# Written problem
Could you update the data below, giving back only everything from the line containing "At what coordinates should I click to accomplish: Sort" down to the line containing "Action: click(x=47, y=36)" with "Maximum Adults" changed to "Minimum Adults" and nothing else altered?

(Rows of pointing data)
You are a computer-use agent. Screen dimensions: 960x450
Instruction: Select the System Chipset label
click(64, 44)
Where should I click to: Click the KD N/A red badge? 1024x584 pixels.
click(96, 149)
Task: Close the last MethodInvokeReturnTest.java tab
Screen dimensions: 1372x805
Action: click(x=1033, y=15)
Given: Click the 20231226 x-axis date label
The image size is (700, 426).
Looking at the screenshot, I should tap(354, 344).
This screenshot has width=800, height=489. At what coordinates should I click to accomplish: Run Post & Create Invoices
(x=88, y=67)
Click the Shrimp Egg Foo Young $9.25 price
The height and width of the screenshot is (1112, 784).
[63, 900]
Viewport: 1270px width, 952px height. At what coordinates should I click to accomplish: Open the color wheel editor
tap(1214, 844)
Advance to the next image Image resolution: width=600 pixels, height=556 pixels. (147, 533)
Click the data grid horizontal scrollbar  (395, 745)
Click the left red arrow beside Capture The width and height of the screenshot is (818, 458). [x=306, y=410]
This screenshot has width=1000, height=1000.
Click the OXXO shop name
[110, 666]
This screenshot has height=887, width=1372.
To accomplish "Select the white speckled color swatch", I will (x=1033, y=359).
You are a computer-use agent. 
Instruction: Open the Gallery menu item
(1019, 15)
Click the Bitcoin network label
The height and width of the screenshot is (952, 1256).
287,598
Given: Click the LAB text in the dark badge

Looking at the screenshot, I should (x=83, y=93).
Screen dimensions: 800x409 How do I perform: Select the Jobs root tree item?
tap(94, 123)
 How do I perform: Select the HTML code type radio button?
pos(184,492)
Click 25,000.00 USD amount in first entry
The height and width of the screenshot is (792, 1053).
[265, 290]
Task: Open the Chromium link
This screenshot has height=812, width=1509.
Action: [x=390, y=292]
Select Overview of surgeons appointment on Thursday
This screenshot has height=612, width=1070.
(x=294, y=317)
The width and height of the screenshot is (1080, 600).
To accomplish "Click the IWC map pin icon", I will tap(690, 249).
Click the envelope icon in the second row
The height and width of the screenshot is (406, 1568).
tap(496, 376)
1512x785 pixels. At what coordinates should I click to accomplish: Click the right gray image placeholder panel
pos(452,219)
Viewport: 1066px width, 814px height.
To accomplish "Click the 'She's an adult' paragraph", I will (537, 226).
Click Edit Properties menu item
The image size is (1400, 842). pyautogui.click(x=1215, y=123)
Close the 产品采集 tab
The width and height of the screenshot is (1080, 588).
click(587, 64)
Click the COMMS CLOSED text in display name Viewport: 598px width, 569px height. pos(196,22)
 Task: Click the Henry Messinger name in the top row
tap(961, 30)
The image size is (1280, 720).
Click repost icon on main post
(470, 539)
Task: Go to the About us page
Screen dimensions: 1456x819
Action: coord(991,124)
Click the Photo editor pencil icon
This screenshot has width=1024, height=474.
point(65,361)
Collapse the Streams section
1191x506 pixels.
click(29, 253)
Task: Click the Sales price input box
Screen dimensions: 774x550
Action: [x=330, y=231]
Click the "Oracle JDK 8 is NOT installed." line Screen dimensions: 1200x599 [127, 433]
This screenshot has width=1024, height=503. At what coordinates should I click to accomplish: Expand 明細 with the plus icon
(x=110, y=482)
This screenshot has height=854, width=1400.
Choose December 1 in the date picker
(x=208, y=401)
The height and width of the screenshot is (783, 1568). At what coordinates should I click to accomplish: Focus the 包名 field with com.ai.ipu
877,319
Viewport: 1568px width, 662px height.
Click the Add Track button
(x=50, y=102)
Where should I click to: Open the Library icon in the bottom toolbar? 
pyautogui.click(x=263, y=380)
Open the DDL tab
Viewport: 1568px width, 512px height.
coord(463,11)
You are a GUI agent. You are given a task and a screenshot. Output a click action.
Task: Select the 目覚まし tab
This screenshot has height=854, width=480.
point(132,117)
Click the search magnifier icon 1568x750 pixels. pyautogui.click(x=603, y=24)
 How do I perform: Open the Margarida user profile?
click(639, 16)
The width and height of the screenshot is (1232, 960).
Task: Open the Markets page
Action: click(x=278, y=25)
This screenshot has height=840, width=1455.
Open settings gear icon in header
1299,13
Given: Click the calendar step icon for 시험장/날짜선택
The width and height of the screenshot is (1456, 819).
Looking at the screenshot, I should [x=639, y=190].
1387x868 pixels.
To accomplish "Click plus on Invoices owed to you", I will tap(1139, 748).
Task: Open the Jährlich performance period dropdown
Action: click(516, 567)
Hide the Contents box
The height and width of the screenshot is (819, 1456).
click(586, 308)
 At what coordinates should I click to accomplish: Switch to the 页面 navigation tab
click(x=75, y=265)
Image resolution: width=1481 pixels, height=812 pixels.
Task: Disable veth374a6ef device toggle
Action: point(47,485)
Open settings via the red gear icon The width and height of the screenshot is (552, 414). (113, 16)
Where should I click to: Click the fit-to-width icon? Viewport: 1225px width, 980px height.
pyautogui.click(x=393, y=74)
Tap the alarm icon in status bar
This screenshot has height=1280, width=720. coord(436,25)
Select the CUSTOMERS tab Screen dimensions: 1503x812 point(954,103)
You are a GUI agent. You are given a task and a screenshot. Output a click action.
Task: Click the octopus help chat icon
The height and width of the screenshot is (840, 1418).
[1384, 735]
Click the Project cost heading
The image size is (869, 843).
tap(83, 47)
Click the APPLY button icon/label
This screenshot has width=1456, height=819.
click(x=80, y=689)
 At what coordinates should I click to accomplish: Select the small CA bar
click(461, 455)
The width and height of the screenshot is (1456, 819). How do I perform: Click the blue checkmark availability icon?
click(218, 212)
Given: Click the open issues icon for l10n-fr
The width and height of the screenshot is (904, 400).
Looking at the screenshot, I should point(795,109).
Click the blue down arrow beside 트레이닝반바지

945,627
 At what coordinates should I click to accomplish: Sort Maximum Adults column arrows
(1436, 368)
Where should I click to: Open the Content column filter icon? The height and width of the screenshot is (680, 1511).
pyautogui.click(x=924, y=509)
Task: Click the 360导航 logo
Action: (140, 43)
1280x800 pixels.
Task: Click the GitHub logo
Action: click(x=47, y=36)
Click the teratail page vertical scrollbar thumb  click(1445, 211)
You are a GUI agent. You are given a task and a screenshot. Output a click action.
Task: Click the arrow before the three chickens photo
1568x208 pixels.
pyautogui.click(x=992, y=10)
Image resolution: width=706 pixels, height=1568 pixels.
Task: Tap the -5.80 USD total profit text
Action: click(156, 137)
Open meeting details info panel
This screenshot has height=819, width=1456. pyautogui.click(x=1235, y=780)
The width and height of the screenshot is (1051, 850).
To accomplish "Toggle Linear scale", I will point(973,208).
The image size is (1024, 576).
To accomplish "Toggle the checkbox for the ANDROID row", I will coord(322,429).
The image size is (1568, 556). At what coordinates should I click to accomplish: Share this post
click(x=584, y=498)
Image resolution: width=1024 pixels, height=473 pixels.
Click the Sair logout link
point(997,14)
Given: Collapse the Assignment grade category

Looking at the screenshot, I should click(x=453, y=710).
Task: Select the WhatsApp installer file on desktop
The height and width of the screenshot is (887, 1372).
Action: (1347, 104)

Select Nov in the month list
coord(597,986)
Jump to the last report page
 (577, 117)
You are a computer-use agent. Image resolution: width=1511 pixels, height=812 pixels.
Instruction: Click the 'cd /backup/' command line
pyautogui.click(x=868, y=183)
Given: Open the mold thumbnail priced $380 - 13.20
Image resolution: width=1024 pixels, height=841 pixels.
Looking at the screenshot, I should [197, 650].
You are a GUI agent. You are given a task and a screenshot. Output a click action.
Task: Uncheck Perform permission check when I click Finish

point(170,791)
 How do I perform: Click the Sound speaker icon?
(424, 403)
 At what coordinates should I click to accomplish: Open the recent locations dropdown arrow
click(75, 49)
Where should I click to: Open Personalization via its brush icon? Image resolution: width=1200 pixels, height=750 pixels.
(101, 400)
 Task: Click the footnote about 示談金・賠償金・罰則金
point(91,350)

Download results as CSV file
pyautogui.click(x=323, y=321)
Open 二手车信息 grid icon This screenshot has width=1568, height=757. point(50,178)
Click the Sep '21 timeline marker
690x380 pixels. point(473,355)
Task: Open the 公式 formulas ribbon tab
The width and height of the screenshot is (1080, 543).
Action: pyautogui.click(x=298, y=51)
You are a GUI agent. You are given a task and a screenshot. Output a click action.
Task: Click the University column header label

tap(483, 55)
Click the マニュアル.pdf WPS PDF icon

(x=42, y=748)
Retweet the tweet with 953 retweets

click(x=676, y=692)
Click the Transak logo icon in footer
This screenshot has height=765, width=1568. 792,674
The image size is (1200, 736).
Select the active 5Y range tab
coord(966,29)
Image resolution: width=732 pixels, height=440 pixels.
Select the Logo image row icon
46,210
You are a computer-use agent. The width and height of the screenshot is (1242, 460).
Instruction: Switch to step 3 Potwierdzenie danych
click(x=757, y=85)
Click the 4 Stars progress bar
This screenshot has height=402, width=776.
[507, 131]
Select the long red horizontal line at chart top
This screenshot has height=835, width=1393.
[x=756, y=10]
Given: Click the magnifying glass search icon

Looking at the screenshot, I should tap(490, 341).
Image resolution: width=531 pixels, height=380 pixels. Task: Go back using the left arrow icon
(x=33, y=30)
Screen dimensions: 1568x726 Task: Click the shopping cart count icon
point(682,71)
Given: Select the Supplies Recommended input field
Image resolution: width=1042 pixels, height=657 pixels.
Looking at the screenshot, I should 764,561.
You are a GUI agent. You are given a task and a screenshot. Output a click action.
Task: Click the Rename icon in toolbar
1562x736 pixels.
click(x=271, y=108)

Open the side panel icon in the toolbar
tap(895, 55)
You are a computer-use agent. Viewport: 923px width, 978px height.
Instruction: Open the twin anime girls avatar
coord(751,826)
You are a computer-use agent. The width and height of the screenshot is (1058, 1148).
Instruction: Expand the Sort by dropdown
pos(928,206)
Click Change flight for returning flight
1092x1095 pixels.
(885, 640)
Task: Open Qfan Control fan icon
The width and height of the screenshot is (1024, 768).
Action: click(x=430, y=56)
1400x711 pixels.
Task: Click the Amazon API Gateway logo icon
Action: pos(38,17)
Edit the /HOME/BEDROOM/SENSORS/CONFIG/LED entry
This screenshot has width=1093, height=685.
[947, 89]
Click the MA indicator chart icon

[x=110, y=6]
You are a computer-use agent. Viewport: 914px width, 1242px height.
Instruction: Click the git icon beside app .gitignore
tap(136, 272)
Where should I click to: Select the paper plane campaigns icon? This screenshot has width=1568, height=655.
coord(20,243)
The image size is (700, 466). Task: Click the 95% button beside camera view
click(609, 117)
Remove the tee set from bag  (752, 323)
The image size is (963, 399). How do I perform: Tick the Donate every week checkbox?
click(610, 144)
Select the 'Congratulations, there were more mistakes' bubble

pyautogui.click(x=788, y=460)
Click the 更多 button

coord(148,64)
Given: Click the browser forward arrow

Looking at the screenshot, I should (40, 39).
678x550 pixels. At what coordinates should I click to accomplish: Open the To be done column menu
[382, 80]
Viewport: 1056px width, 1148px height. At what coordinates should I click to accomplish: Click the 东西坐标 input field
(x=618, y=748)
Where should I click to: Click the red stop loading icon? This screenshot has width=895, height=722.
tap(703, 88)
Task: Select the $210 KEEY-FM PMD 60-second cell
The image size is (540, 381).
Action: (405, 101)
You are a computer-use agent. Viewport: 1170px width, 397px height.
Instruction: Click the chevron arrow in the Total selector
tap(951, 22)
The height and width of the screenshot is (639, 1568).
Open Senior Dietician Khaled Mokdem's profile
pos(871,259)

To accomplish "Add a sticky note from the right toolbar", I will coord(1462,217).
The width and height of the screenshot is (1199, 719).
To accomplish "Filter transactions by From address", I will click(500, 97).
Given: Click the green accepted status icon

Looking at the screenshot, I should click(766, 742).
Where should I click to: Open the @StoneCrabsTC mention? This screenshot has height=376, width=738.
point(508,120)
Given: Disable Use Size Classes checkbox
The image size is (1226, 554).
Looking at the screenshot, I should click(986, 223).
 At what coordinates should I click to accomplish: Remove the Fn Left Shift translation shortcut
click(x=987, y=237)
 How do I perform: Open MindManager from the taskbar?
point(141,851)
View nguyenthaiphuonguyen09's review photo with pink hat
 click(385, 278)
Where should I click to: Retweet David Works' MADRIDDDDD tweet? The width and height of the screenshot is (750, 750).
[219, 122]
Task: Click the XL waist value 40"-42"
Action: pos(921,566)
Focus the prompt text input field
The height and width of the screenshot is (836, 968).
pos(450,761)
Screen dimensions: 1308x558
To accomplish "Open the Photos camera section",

# Result for this exercise
 At what coordinates should I click to accomplish: Sort Minimum Adults column arrows
(1436, 368)
Where should I click to: Open the Content column filter icon? The height and width of the screenshot is (680, 1511).
pyautogui.click(x=924, y=509)
Task: Click the 360导航 logo
Action: (140, 43)
1280x800 pixels.
Task: Click the GitHub logo
Action: click(x=47, y=36)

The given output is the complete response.